North Dakota Allows Cops To Arm Their Drones With Tasers And Tear Gas | ThinkProgress - 0 views

  • There’s a new sheriff on the high plains. Or rather, just above them. North Dakota’s police agencies can fly drones armed with Tasers, tear gas, bean-bag cannons, and other “less-lethal” weapons, thanks to fierce lobbying from the law enforcement industry on a bill that was initially meant to restrict police use of the flying robots rather than outfit them with weapons. While other local police departments have flirted with weaponizing their drones, North Dakota is the first state to explicitly allow the armaments. When State Rep. Rick Becker introduced H.B. 1328, the law both banned weaponized drones and established a procedure for law enforcement to seek a warrant before using drones in searches. Only the warrant requirement survived. After stiff lobbying and a multi-stage public relations effort by law enforcement and drone proponents, first reported by The Daily Beast, the version of the bill that ultimately passed authorized police to arm their unmanned aerial vehicles with sound cannons, pepper spray, and other weapons not designed to kill. The weaponization of law enforcement drones could facilitate police abuse of force. Military drone pilots can develop a “Playstation mentality” toward their deadly work, according to United Nations official. The physical remove of a drone pilot desensitizes him, the thinking goes, and makes it easier to be rash about deploying his armaments. Pilots themselves contest this desensitization claim, however, and there’s reason to think military drone operators experience post-traumatic stress disorder despite sitting far from the battlefield.

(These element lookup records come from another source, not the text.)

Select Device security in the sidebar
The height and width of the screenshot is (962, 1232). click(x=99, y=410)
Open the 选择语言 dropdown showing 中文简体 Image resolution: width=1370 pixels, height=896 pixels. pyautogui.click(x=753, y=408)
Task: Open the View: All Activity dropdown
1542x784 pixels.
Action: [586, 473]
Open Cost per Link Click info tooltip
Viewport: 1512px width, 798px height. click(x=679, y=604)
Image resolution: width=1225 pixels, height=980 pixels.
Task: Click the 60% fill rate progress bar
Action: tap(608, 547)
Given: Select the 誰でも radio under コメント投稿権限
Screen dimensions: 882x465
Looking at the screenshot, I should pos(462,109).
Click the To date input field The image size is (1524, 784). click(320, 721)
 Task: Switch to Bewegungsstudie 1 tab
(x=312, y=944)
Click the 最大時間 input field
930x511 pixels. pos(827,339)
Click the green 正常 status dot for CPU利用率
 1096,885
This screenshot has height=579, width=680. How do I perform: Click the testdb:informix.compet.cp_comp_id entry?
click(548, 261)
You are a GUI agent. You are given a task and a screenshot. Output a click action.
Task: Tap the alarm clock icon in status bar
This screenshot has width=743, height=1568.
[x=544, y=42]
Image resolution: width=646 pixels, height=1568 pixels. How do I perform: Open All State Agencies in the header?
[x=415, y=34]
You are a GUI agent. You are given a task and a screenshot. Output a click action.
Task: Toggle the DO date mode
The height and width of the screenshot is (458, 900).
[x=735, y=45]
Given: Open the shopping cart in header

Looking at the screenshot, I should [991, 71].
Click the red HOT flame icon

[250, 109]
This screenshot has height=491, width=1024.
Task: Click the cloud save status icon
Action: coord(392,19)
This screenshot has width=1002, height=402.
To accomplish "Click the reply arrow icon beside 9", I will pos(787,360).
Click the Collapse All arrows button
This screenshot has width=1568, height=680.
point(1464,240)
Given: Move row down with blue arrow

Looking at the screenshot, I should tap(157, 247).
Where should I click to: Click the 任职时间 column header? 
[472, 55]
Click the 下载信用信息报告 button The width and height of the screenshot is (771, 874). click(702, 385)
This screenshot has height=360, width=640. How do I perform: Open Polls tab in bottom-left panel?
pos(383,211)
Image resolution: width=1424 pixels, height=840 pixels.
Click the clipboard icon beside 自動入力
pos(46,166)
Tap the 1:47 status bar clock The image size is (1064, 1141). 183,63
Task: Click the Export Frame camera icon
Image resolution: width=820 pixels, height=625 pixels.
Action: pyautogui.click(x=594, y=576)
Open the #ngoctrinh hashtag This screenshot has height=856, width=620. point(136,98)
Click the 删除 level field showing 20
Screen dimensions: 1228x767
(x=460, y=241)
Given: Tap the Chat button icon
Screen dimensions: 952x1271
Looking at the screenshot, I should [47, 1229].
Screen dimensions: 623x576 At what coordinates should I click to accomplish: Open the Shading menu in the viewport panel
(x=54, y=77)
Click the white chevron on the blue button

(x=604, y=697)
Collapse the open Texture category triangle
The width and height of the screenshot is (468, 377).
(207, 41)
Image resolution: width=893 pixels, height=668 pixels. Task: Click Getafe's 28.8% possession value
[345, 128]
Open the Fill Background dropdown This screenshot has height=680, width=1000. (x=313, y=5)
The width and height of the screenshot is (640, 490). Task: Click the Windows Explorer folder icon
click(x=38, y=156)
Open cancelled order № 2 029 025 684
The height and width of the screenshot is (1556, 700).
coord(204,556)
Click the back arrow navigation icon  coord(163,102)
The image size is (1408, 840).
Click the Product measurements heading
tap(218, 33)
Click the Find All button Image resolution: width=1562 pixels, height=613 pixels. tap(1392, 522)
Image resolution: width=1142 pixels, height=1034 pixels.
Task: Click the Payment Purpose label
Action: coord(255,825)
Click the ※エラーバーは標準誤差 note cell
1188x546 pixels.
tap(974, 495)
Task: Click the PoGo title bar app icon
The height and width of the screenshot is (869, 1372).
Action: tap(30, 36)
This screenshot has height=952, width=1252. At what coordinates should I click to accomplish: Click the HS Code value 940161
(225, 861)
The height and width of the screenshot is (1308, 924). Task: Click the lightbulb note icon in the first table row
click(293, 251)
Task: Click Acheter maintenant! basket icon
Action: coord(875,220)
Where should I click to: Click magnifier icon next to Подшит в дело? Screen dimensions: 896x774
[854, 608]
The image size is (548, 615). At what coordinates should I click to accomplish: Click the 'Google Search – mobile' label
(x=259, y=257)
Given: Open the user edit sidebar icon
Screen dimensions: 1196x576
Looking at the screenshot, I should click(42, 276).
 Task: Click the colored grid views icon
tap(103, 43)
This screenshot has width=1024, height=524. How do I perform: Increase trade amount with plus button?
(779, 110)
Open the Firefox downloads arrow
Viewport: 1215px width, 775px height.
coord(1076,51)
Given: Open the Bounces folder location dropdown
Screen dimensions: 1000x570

  • Police drones won’t have Hellfire missiles, of course. But the weapons North Dakota’s law enforcement drones are authorized to use under state law are still capable of causing serious injury and death. 39 people have been killed by police Tasers in 2015 thusfar, according to The Guardian. Rubber bullets can kill, and most non-lethal weapons can inflict grievous and lasting harm. Law enforcement operations are already monitoring civil rights activists affiliated with the Black Lives Matter movement, using a combination of undercover officers, social media snooping, and cell phone monitoring technology called Stingray. An FBI-provided aerial surveillance plane was also on hand during the unrest in Baltimore following the killing of Freddie Gray by police. Should drones equipped with remote-controlled Tasers and tear gas come into wider use, it seems likely they’d be incorporated into crowd control and demonstration monitoring efforts. In such uses, officers far from the scene of unrest could make bloodless decisions about how to deploy drone weaponry, potentially escalating tense situations.